_Exercise description_
Reproduce exactly the run of lines that begins with the one containing "This screenshot has height=628, width=1325." and ends with the last line of the records, omitting pictures.
==== The input ====
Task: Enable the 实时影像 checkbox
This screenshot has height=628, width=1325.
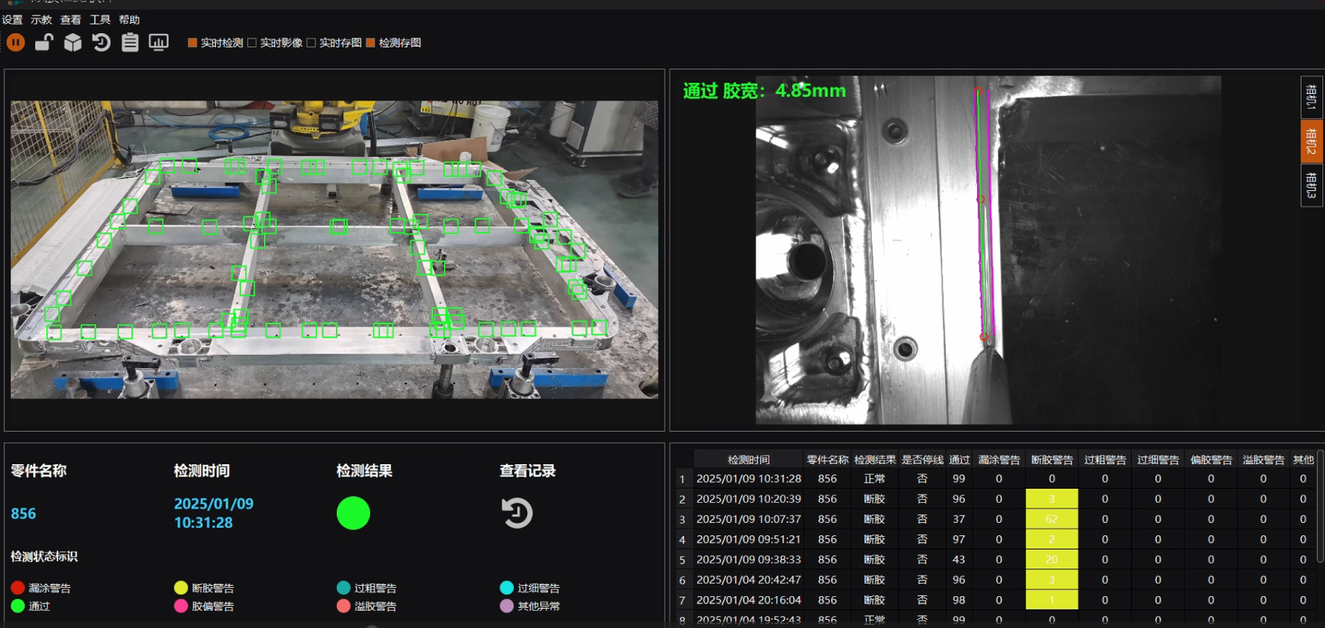Action: click(x=252, y=43)
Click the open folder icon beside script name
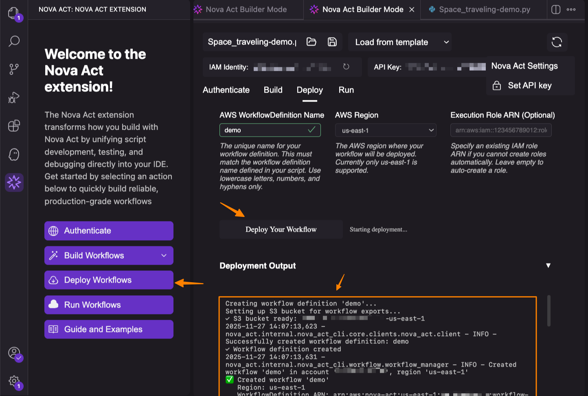This screenshot has height=396, width=588. [312, 42]
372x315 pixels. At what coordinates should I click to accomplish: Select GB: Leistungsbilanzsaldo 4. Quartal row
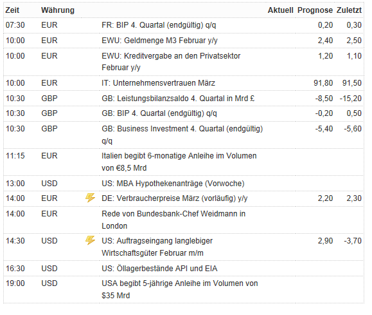pyautogui.click(x=184, y=99)
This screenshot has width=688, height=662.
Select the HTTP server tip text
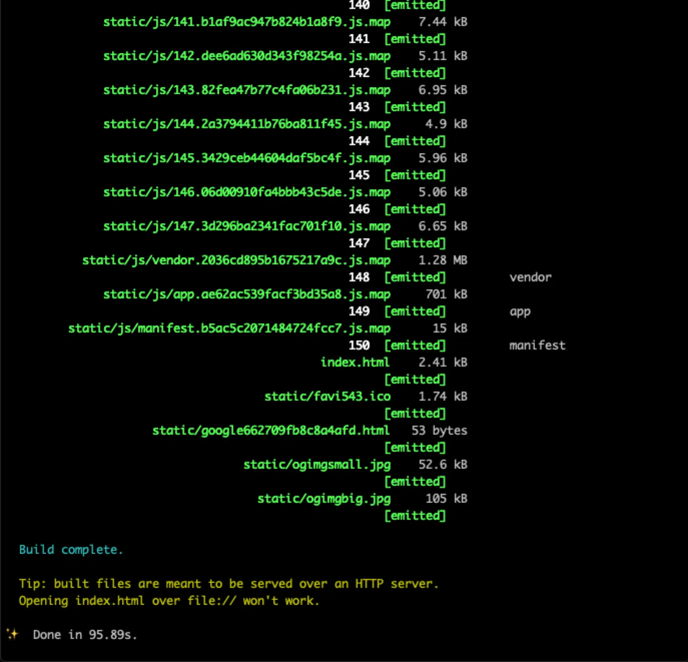point(228,583)
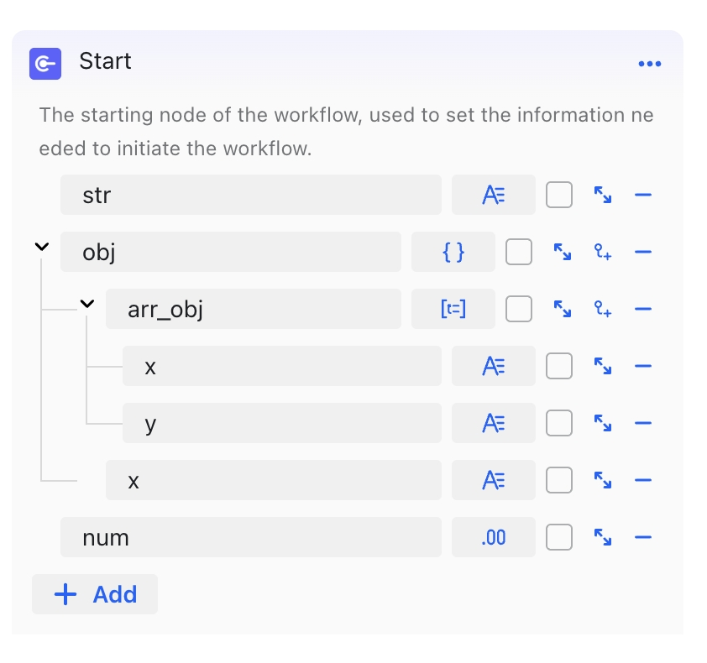707x663 pixels.
Task: Expand the str field editor
Action: click(x=602, y=196)
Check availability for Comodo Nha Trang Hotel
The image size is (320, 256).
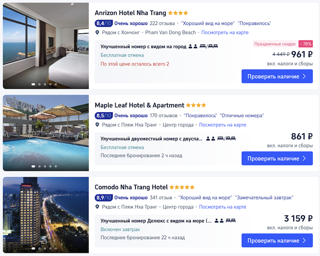(277, 240)
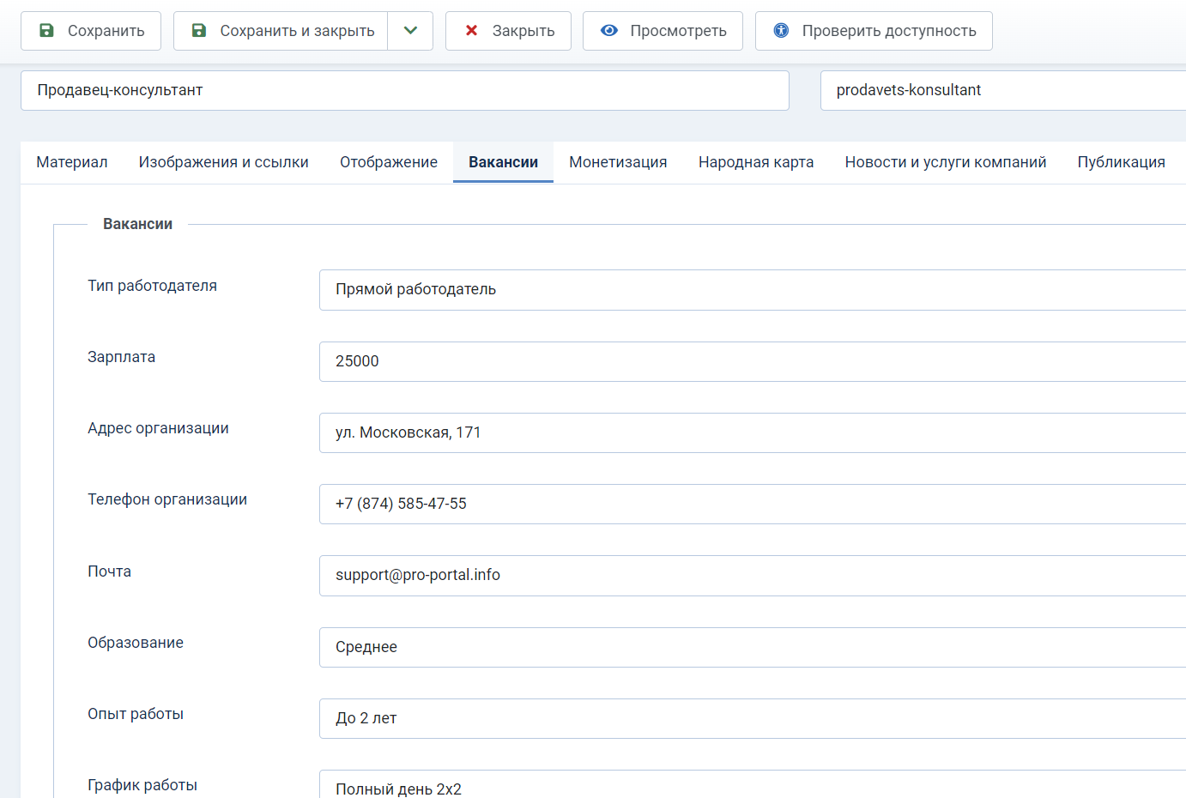Screen dimensions: 1186x798
Task: Open Preview with the eye icon
Action: 663,31
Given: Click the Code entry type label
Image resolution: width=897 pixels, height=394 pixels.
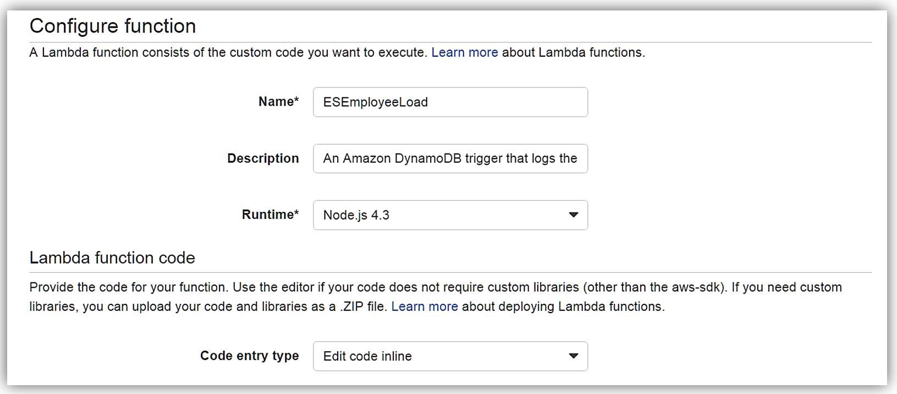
====
_Response area_
This screenshot has height=628, width=1325.
Action: click(x=252, y=43)
Click the open folder icon beside script name
This screenshot has height=396, width=588. [312, 42]
372x315 pixels. At what coordinates should I click to accomplish: Select GB: Leistungsbilanzsaldo 4. Quartal row
pyautogui.click(x=184, y=99)
This screenshot has width=688, height=662.
Select the HTTP server tip text
point(228,583)
707x663 pixels.
Task: Expand the str field editor
Action: click(x=602, y=196)
Check availability for Comodo Nha Trang Hotel
The image size is (320, 256).
(277, 240)
Screen dimensions: 1186x798
Task: Open Preview with the eye icon
Action: 663,31
Given: Click the Code entry type label
Image resolution: width=897 pixels, height=394 pixels.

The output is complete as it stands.